Because the P-value of 0.0733 > Alpha, Lucy should fail to reject H0. There is not convincing evidence that the proportion of customers who will ask for a straw is less than 50%.

Explanation:

To understand this question, you'll have to understand a few terms: the null hypothesis, the alternative hypothesis, the p-value and the signifiance level.

The null hypothesis (H₀) is the assumption that the phenomenon doesn't exist - in this case, it is that the proportion of customers who will ask for a straw is 50%, or due to chance (you can either ask for a straw or not). When doing a statistical test for the existance of a phenomenon, we usually assume the null hypothesis to be true first.

The alternative hypothesis (Hₐ) is the assumption that a phenomenon is true. In this case, it is that that the proportion of customers who will ask for a straw is less than 50%.

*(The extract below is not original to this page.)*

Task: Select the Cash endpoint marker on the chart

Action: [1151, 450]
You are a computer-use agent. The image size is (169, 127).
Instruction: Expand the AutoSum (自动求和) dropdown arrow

The p-value is usually a result you get after performing the statistical test - it's the probability that the observed results are at least as extreme as the results actually observed, assuming that the null hypothesis is true. In this case, assuming that the proportion of customers who will ask for a straw is 50% (the null hypothesis), a p-value of 0.0733 for the observed result of 43 customers means that if the experiment were to be repeated again, then there is a 7.33% chance that 43 customers or less will ask for a straw, assuming the null hypothesis is true. This seems pretty good - assuming the null hypothesis is true, there's only a 7.33% chance that we could have gotten 43 customers or less, which means it may be reasonable to "reject the null hypothesis" (i.e. the alternative hypothesis may be true).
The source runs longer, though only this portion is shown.